Gema resultó ser una compañera ideal para la aventura musical de Martín. A pesar de ser bajita, ella era poseedora de una enorme potencia vocal, capaz de hacer palidecer a los cantantes clásicos.
Entre semana, los dos tenían que vivir a las rígidas reglas de sus respectivos empleos formales, pero apenas llegaba el fin de semana, los dos se liberaban un poco y le hacían espacio en sus vidas a la música. Mientras las manos de Martín le sacaban hermosos sonidos a su violín, Gema lo acompañaba, cantando en perfecta armonía.
Así, los días recorrieron juntos el camino de la vida durante varios años; aprovechando el tiempo libre para inundar con un poco de música los corazones de los transeúntes. Ninguno de los dos sintió necesidad de tener descendencia; ¿Para qué?, si la música los satisfacía más que ninguna otra cosa en el mundo.
Honestamente, durante esos años, Martín pensó que la vida finalmente le había sonreído, dándole un maravilloso premio por todos esos años de sufrimientos y privaciones,
Pero nadie le dijo que esa felicidad sería tan efímera como una pompa de jabón. Él jamás esperó que una terrible enfermedad devorara en poco tiempo los huesos de su amada Gema. En poco menos de dos años, ella, siempre tan vivaracha y alegre, se transformó en un pálido fantasma.
Martín hizo todo lo humanamente posible para salvar la vida de su amada, pero hay enfermedades que no entienden de amor, ni de otros sentimientos humanos.
El día en que ella partió, incluso algunas de las enfermeras del hospital donde pasó sus últimos días, lloraron al enterarse de tremenda noticia. Se había ido una mujer genial, de esas con un espíritu más fuerte que cualquier adversidad.
Con la partida de Gema, Martín se sumió en un oscuro pozo de depresión. Todas esas cosas que un día le trajeron alegría, como su violín, ahora le parecían francamente tontas. Así que, sin dudarlo, arrojó en un oscuro armario su amado instrumento, y junto con él, todos sus sueños de juventud.
Como muchos otros, se resignó por varios años a vivir una existencia simple, sin muchas alegrías ni sensaciones que lo hicieran sentir vivo.
Pero un día, cuando el verano estaba a punto de terminar, una revelación hizo que le diera un vuelco su corazón.

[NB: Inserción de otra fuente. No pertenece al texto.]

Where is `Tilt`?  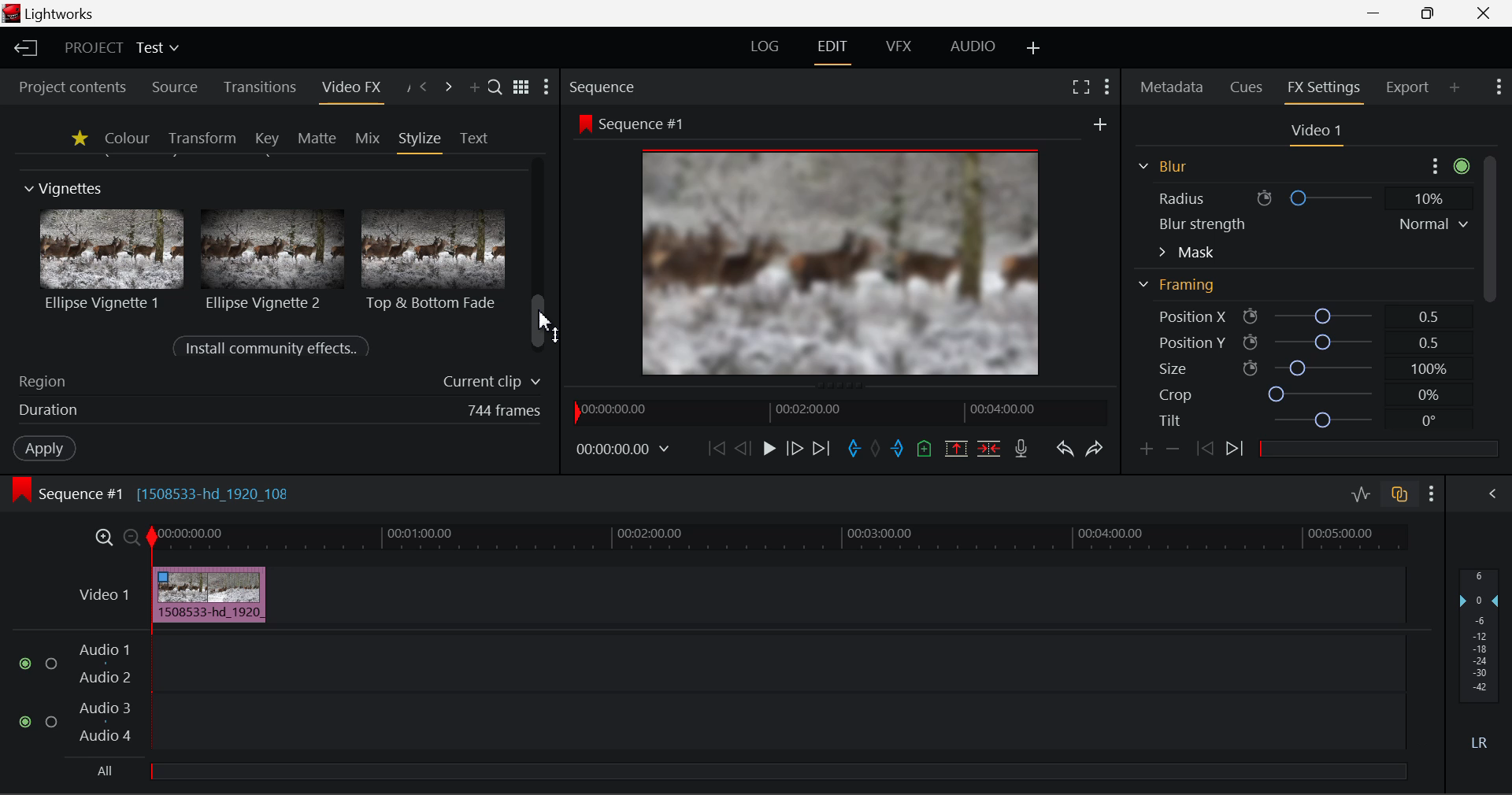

Afuera de la casa de Martín, los niños del vecindario jugaban alegremente, llenando hasta el último rincón de la calle con sus risas. En cualquier otra ocasión, Martín, siendo un hombre de cierta edad y poca paciencia, se habría parado para correr a punta de escobazos a esos chiquillos insolentes. Pero ese día, sin saber muy bien porque, el transparente sonido de la risa de los niños lo hizo sonreír. Sin pensarlo demasiado, tomó su violín, salió de su casa, y se puso a tocar cerca de donde estaban jugando los niños. Al principio ellos lo ignoraron, pero con el paso de los minutos, la mayoría terminó sentándose en el suelo para escucharlo tocar.
Sí, Gema se había ido para siempre, y no había poder alguno capaz de hacerla volver. Pero mientras la música siguiera llenando de alegría a todos los que se acercan a ella, el espíritu de la noble mujer jamás desaparecería de la vida del hombre que más la amó.